• EXTRAIT CHOISI
·····

Europe Ecologie – Les Verts à l’épreuve du pouvoir

EELV se situait dans un tournant historique. Après un arrimage de plus de vingt ans au parti socialiste pouvait débuter le temps de l’autonomie. Il semble en ce moment que nous quittons cette voie. Yannick Jadot, élu par la primaire des écolos, va se coucher devant Benoît Hamon, sortant de la primaire des gauches, à la demande de Cécile Duflot ! Voici d’abord un peu d’histoire pour mieux percevoir notre présent.

·····

• ENREGISTREMENTS PRÉSENTÉS
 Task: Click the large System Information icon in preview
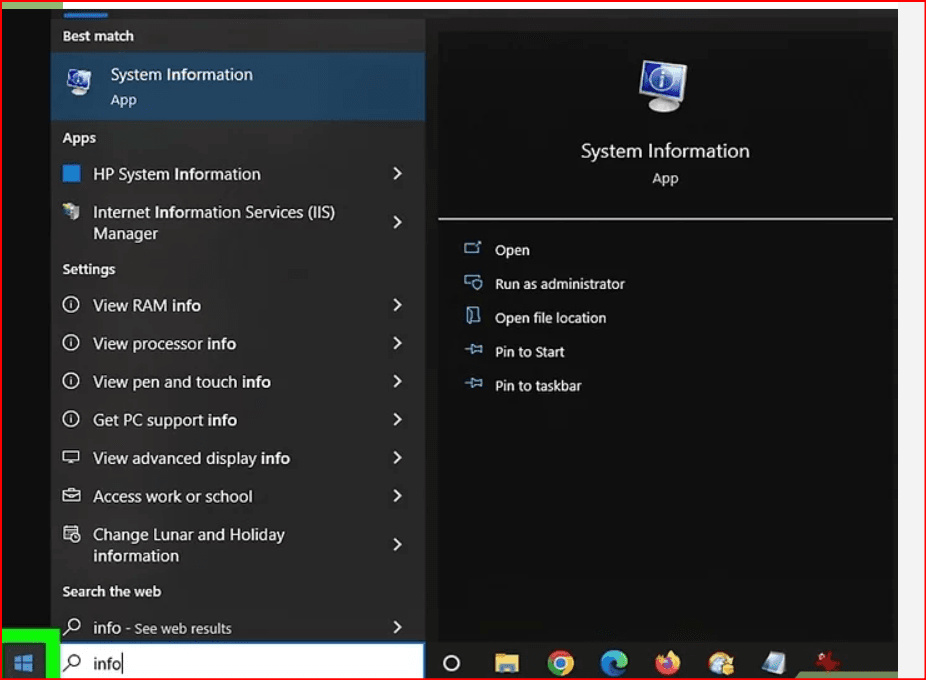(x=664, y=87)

·····

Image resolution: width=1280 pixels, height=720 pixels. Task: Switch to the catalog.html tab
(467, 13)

·····

• TÂCHES À RÉALISER
1 > Recopiez mot pour mot le passage de l'extrait sur EELV qui commence aux mots « EELV se situait » et s'arrête après « percevoir notre présent. ».
2 > Traduisez en anglais la phrase suivante de l'extrait sur EELV : « Après un arrimage de plus de vingt ans au parti socialiste pouvait débuter le temps de l’autonomie. »

• RÉPONSES DANS L'ORDRE
1 >
EELV se situait dans un tournant historique. Après un arrimage de plus de vingt ans au parti socialiste pouvait débuter le temps de l’autonomie. Il semble en ce moment que nous quittons cette voie. Yannick Jadot, élu par la primaire des écolos, va se coucher devant Benoît Hamon, sortant de la primaire des gauches, à la demande de Cécile Duflot ! Voici d’abord un peu d’histoire pour mieux percevoir notre présent.

2 > After more than twenty years of being tied to the Socialist Party, the time of autonomy could begin.